Por isso, uma das minhas principais lições foi a necessidade de nos aproximarmos muito mais de quem realmente executa o processo. É ele quem sente o impacto imediato do que funciona e do que ainda precisa melhorar. É ele quem define se a tecnologia vira hábito ou exceção.
Essa aproximação pede cuidado com a linguagem. O “tecniquês” afasta, cria ruído e faz com que soluções simples pareçam complexas. Explicar IA usando a linguagem simples, da maneira mais direta possível, reduz ansiedade e acelera a adoção. Além disso, é quase sempre mais eficaz mostrar um caso real do que detalhar um algoritmo.
Outro aprendizado tem a ver com incentivos. Para que a automação ganhe tração, é preciso integrar sua utilização às rotinas, às métricas e aos rituais das equipes. As pessoas raramente aderem a algo novo apenas porque “deveriam”. Elas aderem quando percebem utilidade prática, quando há reconhecimento e quando veem pares confiáveis adotando a mesma solução. Por isso, identificar aliados nos ajudou muito. Esses embaixadores ajudam a construir confiança de dentro para fora, algo que nenhuma comunicação institucional consegue replicar.

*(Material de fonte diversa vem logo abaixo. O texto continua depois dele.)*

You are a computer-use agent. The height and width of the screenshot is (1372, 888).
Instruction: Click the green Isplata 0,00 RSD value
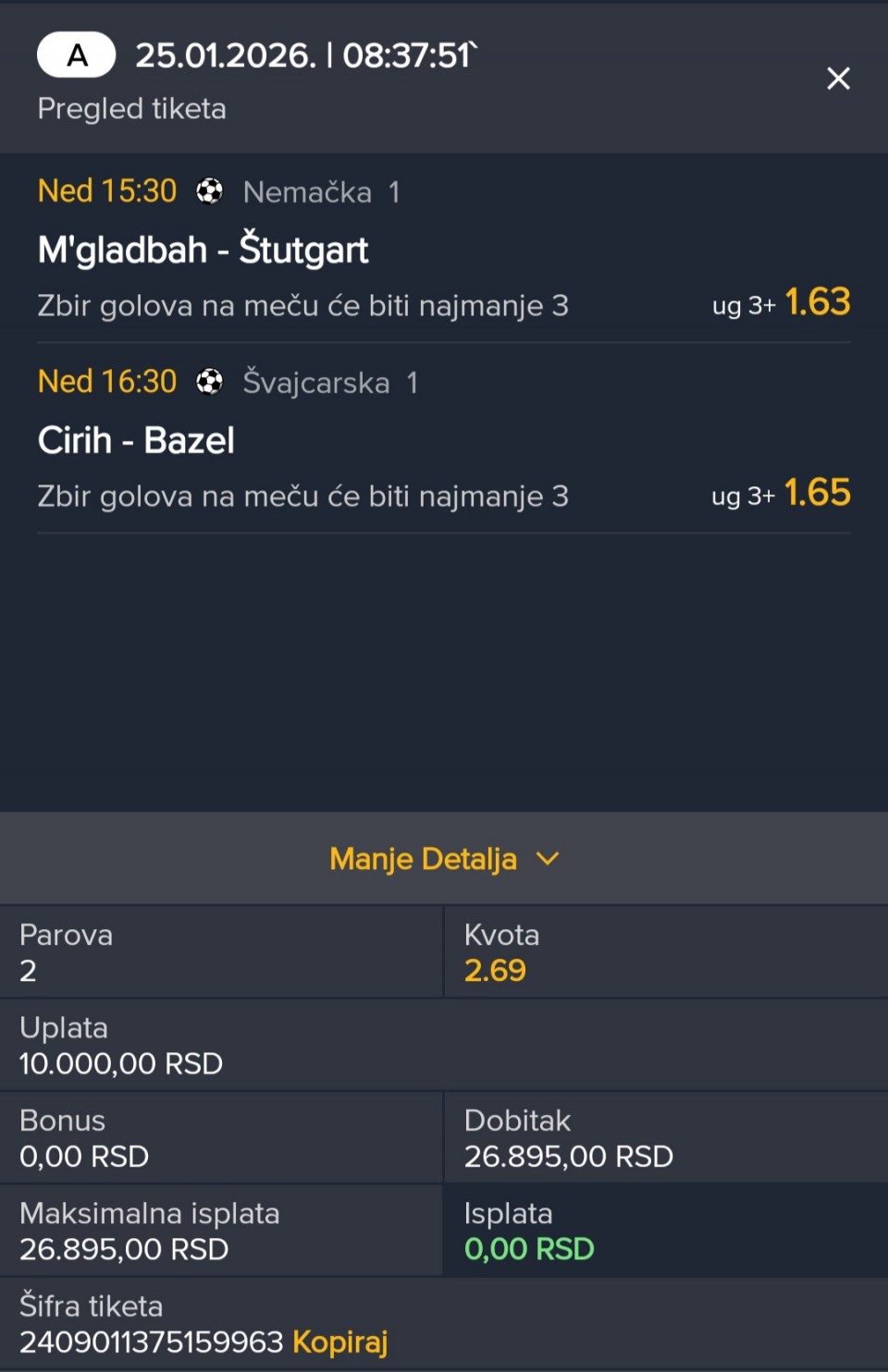[x=529, y=1249]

Por fim, percebi que confiança não surge de promessas, mas de resultados acompanhados de perto. Um dos meus diretores tem uma frase que gosto muito: “People respect what you inspect.” ("As pessoas respeitam o que você verifica”). A organização precisa acompanhar indicadores, corrigir rapidamente o que não funciona, comunicar o que evoluiu e celebrar as pequenas conquistas. É nesse processo contínuo, quase artesanal, que a cultura de adoção se forma.
Em resumo, implementar IA é, antes de tudo, implementar mudança. A tecnologia já está pronta; nós é que precisamos criar as condições para que ela funcione na rotina das pessoas.